→ Problem details
Which lines in the data contain the string "This", matching case exactly? Copy each of those lines in full.

Excerpt from the dataset:
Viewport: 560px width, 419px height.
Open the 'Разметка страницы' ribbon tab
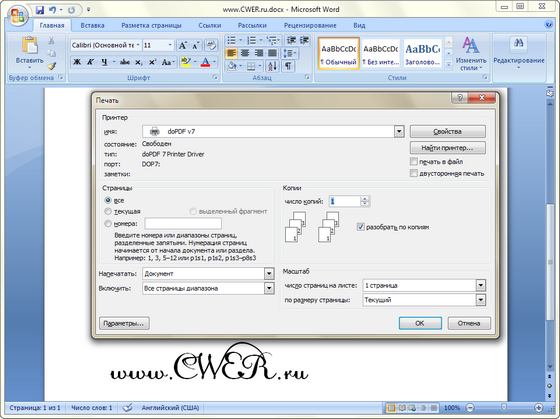(151, 25)
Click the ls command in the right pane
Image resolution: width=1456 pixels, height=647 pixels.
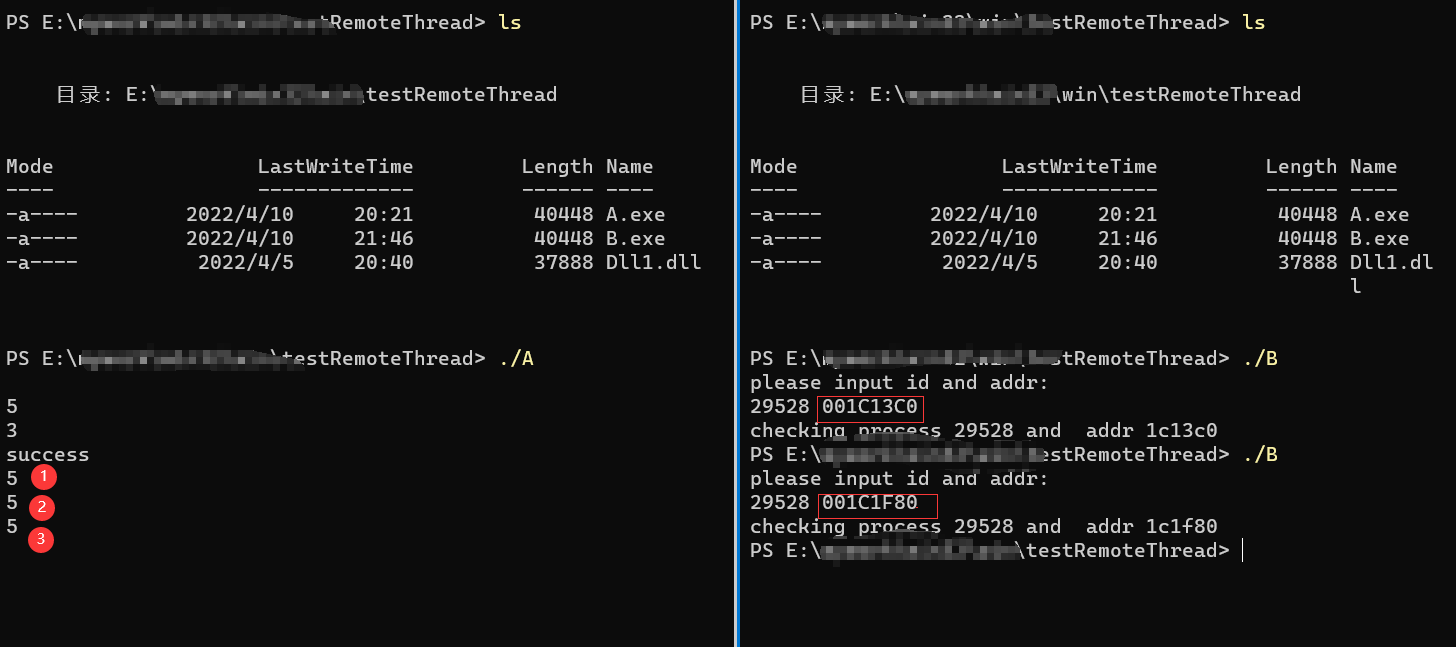(x=1253, y=23)
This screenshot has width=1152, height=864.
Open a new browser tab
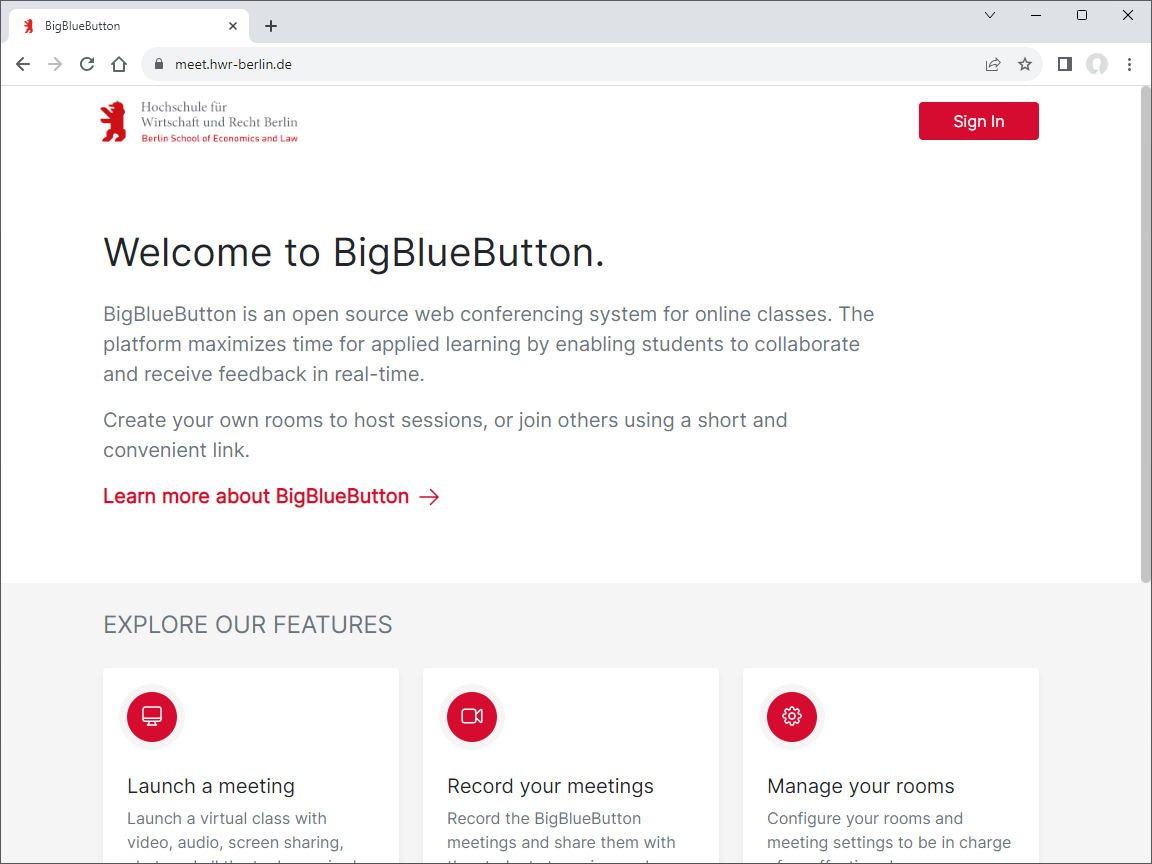point(270,25)
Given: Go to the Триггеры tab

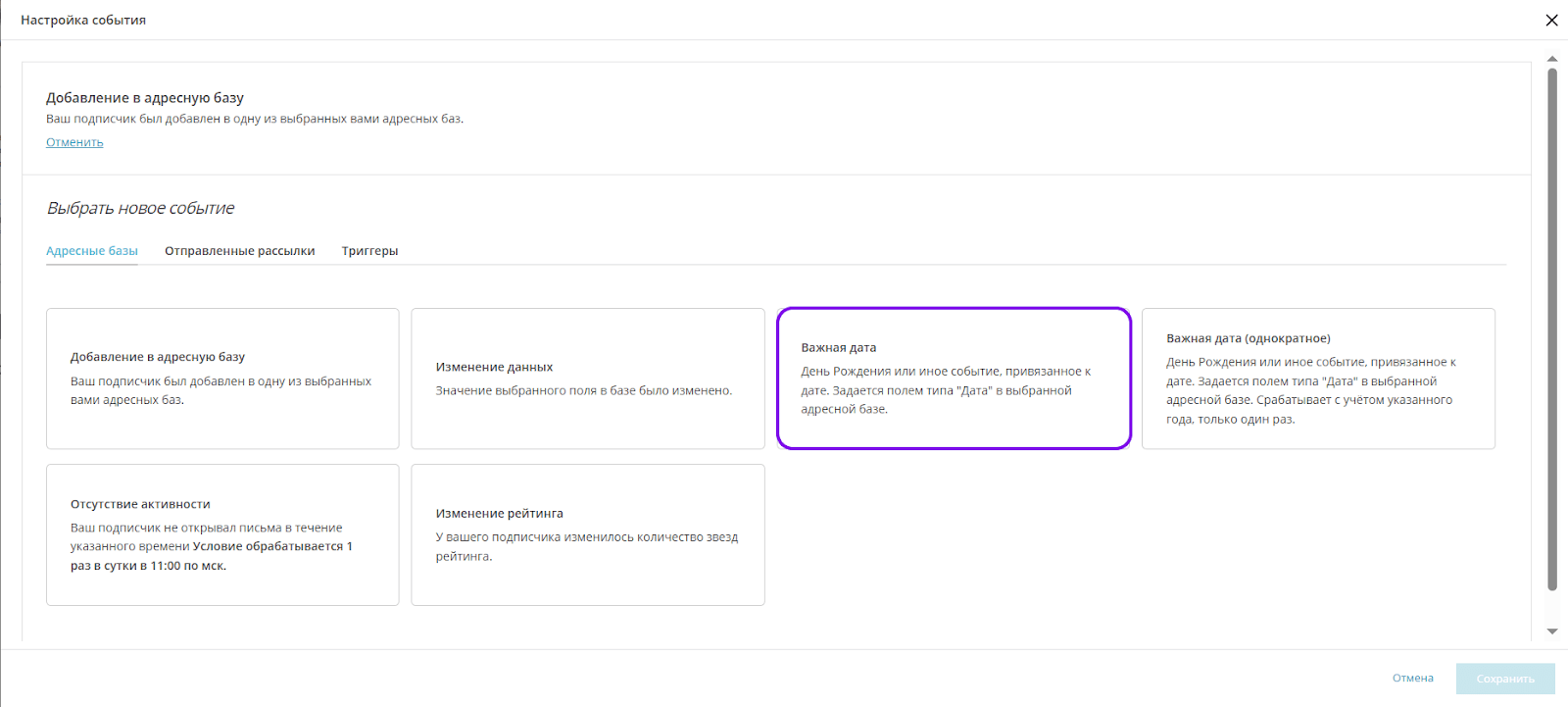Looking at the screenshot, I should pos(369,251).

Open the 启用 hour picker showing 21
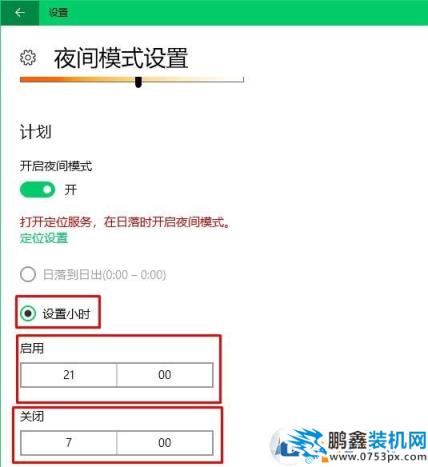click(69, 375)
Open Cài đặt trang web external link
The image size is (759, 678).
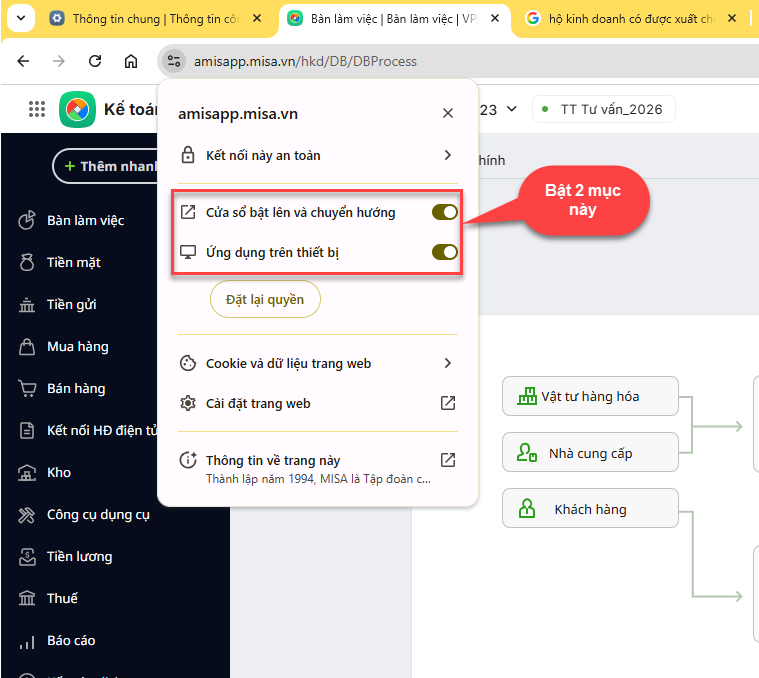tap(448, 403)
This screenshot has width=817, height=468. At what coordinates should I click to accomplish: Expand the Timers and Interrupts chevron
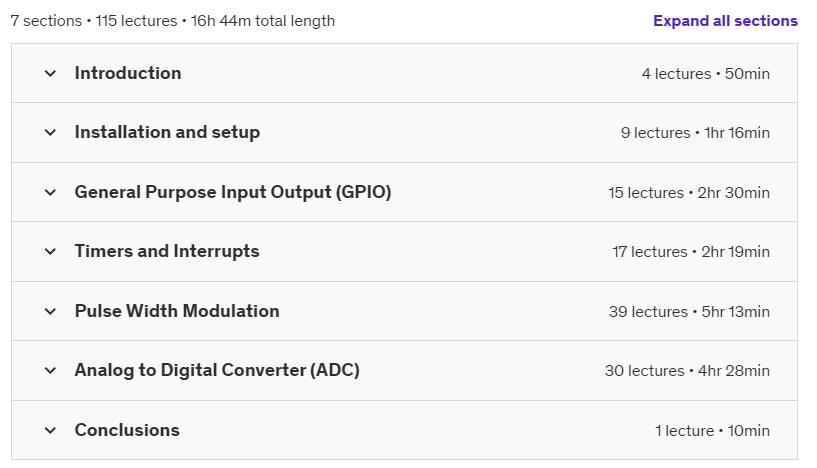(x=50, y=252)
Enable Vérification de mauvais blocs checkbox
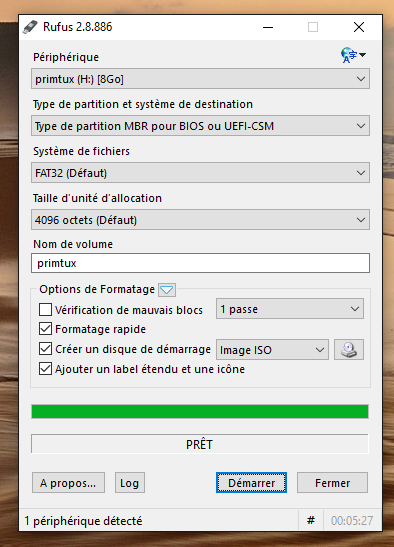The height and width of the screenshot is (547, 394). click(45, 309)
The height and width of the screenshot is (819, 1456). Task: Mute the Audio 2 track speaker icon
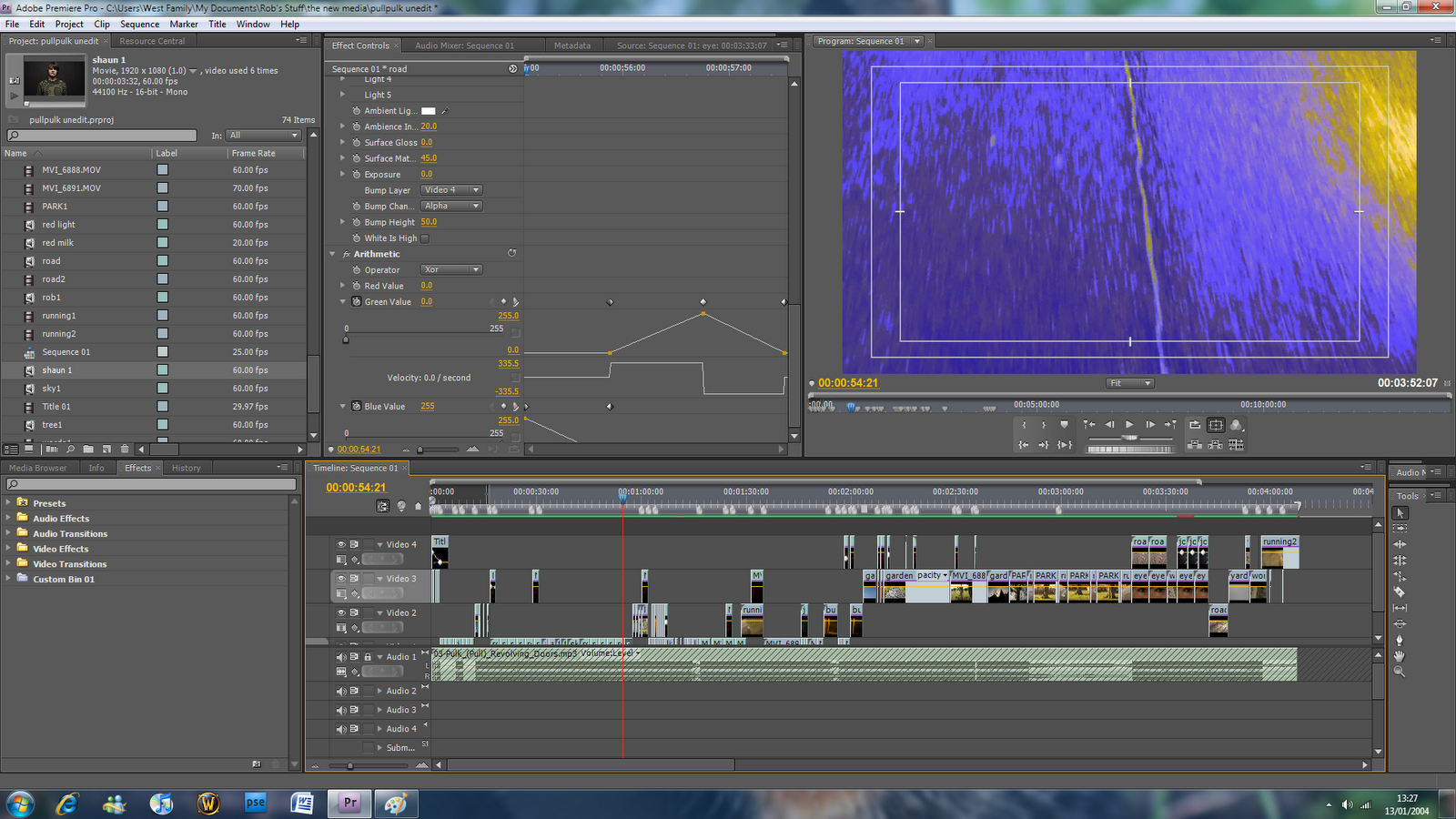click(341, 691)
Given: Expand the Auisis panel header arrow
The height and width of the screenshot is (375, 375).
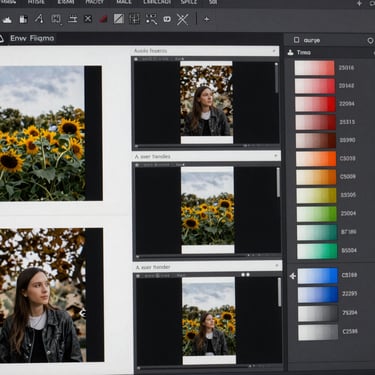Looking at the screenshot, I should click(x=274, y=51).
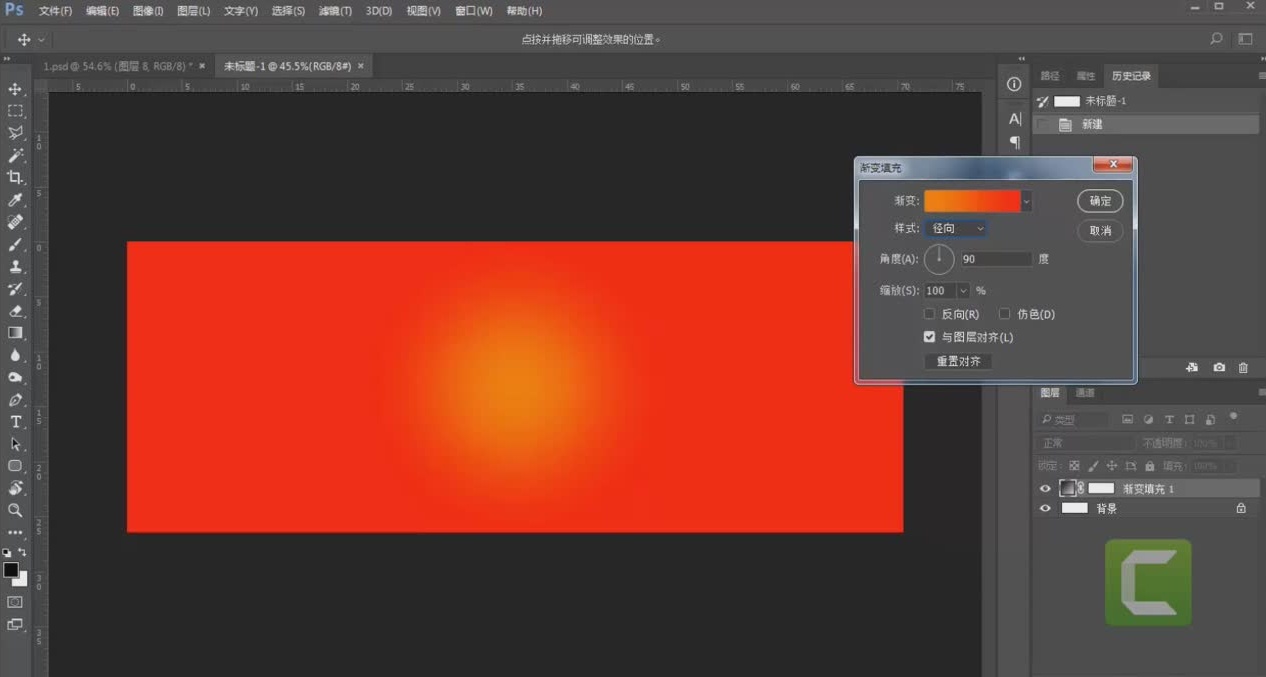Open the 样式 style dropdown set to 径向
The image size is (1266, 677).
[x=956, y=228]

→ Exercise answer
This screenshot has width=1152, height=864.
This screenshot has width=817, height=468. At what coordinates should I click to accomplish: Expand the Timers and Interrupts chevron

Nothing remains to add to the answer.